The Bidirectional Effects of Periodontal Disease and Oral Dysbiosis on Gut Inflammation in Inflammatory Bowel Disease

Abstract

Background and aims: Inflammatory bowel disease (IBD) flares can lead to excessive morbidity and mortality. This study aimed to determine whether oral dysbiosis/periodontal disease (PD) is common in IBD and is associated with disease activity in IBD.

Methods: This single-center, prospective, cross-sectional, proof-of-concept, and observational study assessed the frequency of periodontal inflammatory disease and interrogated oral and stool microbiota using 16S rRNA gene amplicon sequencing of active-IBD (aIBD), inactive-IBD (iIBD), and healthy controls (HC). Questionnaires assessed diet, alcohol usage, oral hygiene behavior, and disease activity. A subset of participants underwent comprehensive dental examinations to evaluate PD.

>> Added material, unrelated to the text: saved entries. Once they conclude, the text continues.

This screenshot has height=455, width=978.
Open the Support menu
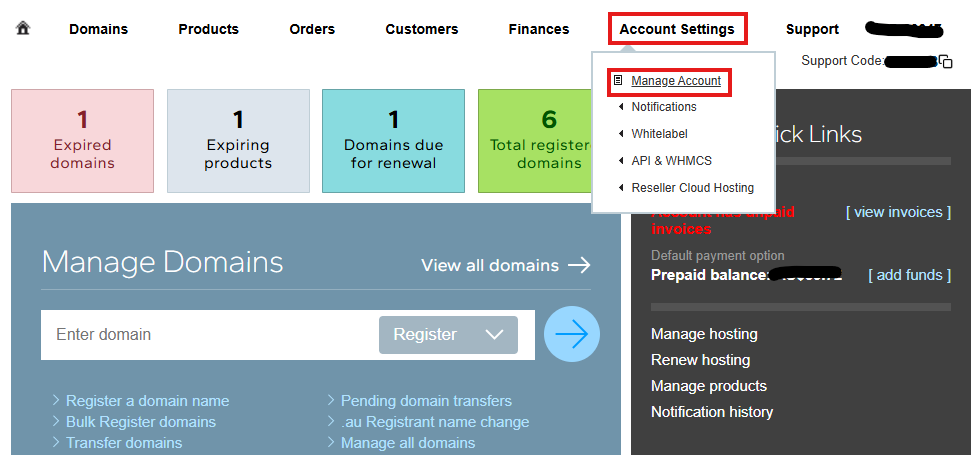[x=812, y=29]
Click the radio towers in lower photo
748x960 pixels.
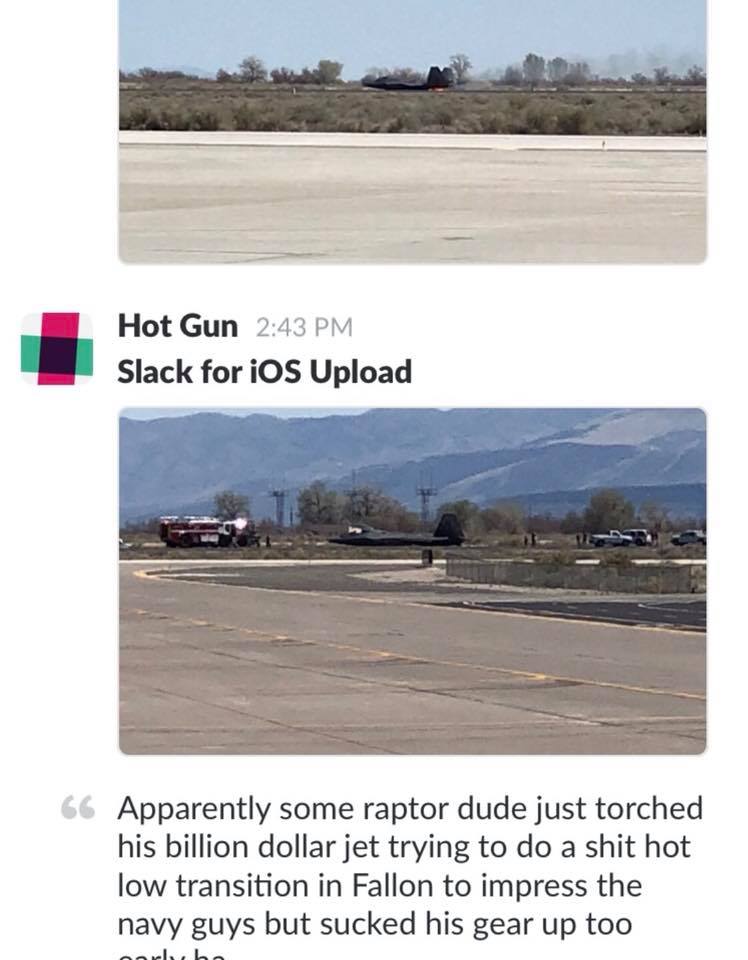pos(352,501)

Results: Periodontal disease was severer in aIBD subjects than in HC, as aIBD had poorer quality diets (lower Mediterranean diet scores) than iIBD and HC. Significant differences in microbial community structure were observed in unstimulated saliva, stimulated saliva, gingiva, and stool samples, primarily between aIBD and HC. Saliva from aIBD had higher relative abundances of putative oral pathobionts from the genera Streptococcus, Granulicatella, Rothia, and Actinomyces relative to HC, despite similar oral hygiene behaviors between groups.

Conclusions: Our study suggests that patients with aIBD have severer periodontal disorders and higher relative abundances of putative 'pro-inflammatory' microbiota in their oral cavity, despite normal oral hygiene behaviors. Our data are consistent with the potential presence of an oral-gut inflammatory axis that could trigger IBD flare-ups in at-risk patients. Routine dental health assessments in all IBD patients should be encouraged as part of the health maintenance of IBD and as a potential strategy to decrease the risk of IBD flares.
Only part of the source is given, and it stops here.